(Beginning of Data)

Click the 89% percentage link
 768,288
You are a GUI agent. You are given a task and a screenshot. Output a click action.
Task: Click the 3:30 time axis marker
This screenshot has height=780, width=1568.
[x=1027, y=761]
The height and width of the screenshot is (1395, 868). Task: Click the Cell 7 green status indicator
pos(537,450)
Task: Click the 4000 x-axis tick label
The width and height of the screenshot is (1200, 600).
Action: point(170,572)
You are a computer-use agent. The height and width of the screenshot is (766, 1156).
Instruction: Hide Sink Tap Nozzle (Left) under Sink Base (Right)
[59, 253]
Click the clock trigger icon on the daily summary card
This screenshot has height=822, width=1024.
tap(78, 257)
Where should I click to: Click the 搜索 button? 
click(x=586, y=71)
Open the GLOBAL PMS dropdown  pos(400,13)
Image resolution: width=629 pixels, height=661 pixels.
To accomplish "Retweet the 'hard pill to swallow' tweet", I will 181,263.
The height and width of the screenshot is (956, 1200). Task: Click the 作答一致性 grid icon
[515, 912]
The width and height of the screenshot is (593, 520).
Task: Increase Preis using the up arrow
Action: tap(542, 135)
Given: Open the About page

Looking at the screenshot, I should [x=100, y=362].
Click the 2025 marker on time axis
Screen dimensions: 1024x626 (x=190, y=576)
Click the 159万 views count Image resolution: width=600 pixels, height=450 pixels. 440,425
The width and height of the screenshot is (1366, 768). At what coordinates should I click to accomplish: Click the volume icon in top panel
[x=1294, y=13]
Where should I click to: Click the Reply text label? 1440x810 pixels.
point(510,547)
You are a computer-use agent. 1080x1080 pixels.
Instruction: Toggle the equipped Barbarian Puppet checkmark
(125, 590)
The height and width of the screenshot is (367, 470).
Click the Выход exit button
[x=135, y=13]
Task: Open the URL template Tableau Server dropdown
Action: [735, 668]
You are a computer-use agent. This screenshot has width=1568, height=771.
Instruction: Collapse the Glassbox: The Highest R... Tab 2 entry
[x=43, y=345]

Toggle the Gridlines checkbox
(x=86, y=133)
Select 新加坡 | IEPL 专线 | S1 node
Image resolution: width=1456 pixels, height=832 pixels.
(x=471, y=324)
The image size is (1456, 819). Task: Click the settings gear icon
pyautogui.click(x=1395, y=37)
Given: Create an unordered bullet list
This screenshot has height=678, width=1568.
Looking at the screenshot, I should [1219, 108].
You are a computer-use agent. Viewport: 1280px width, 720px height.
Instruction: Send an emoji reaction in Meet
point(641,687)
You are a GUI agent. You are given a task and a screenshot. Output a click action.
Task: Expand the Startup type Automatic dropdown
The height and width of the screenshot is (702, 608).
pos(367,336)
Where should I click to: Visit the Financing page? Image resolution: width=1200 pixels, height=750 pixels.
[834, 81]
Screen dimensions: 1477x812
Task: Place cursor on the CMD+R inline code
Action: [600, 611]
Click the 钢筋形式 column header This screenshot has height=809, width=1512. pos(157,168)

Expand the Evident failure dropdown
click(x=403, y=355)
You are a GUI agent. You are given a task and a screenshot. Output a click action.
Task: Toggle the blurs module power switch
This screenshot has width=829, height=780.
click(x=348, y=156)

(End of Data)

Your objective:
Every line of the material is to be transcribed exactly.

Solution to this exercise:
Click the 89% percentage link
 768,288
You are a GUI agent. You are given a task and a screenshot. Output a click action.
Task: Click the 3:30 time axis marker
This screenshot has height=780, width=1568.
[x=1027, y=761]
The height and width of the screenshot is (1395, 868). Task: Click the Cell 7 green status indicator
pos(537,450)
Task: Click the 4000 x-axis tick label
The width and height of the screenshot is (1200, 600).
Action: point(170,572)
You are a computer-use agent. The height and width of the screenshot is (766, 1156).
Instruction: Hide Sink Tap Nozzle (Left) under Sink Base (Right)
[59, 253]
Click the clock trigger icon on the daily summary card
This screenshot has height=822, width=1024.
tap(78, 257)
Where should I click to: Click the 搜索 button? 
click(x=586, y=71)
Open the GLOBAL PMS dropdown  pos(400,13)
Image resolution: width=629 pixels, height=661 pixels.
To accomplish "Retweet the 'hard pill to swallow' tweet", I will 181,263.
The height and width of the screenshot is (956, 1200). Task: Click the 作答一致性 grid icon
[515, 912]
The width and height of the screenshot is (593, 520).
Task: Increase Preis using the up arrow
Action: tap(542, 135)
Given: Open the About page

Looking at the screenshot, I should [x=100, y=362].
Click the 2025 marker on time axis
Screen dimensions: 1024x626 (x=190, y=576)
Click the 159万 views count Image resolution: width=600 pixels, height=450 pixels. 440,425
The width and height of the screenshot is (1366, 768). At what coordinates should I click to accomplish: Click the volume icon in top panel
[x=1294, y=13]
Where should I click to: Click the Reply text label? 1440x810 pixels.
point(510,547)
You are a computer-use agent. 1080x1080 pixels.
Instruction: Toggle the equipped Barbarian Puppet checkmark
(125, 590)
The height and width of the screenshot is (367, 470).
Click the Выход exit button
[x=135, y=13]
Task: Open the URL template Tableau Server dropdown
Action: [735, 668]
You are a computer-use agent. This screenshot has width=1568, height=771.
Instruction: Collapse the Glassbox: The Highest R... Tab 2 entry
[x=43, y=345]

Toggle the Gridlines checkbox
(x=86, y=133)
Select 新加坡 | IEPL 专线 | S1 node
Image resolution: width=1456 pixels, height=832 pixels.
(x=471, y=324)
The image size is (1456, 819). Task: Click the settings gear icon
pyautogui.click(x=1395, y=37)
Given: Create an unordered bullet list
This screenshot has height=678, width=1568.
Looking at the screenshot, I should [1219, 108].
You are a computer-use agent. Viewport: 1280px width, 720px height.
Instruction: Send an emoji reaction in Meet
point(641,687)
You are a GUI agent. You are given a task and a screenshot. Output a click action.
Task: Expand the Startup type Automatic dropdown
The height and width of the screenshot is (702, 608).
pos(367,336)
Where should I click to: Visit the Financing page? Image resolution: width=1200 pixels, height=750 pixels.
[834, 81]
Screen dimensions: 1477x812
Task: Place cursor on the CMD+R inline code
Action: [600, 611]
Click the 钢筋形式 column header This screenshot has height=809, width=1512. pos(157,168)

Expand the Evident failure dropdown
click(x=403, y=355)
You are a GUI agent. You are given a task and a screenshot. Output a click action.
Task: Toggle the blurs module power switch
This screenshot has width=829, height=780.
click(x=348, y=156)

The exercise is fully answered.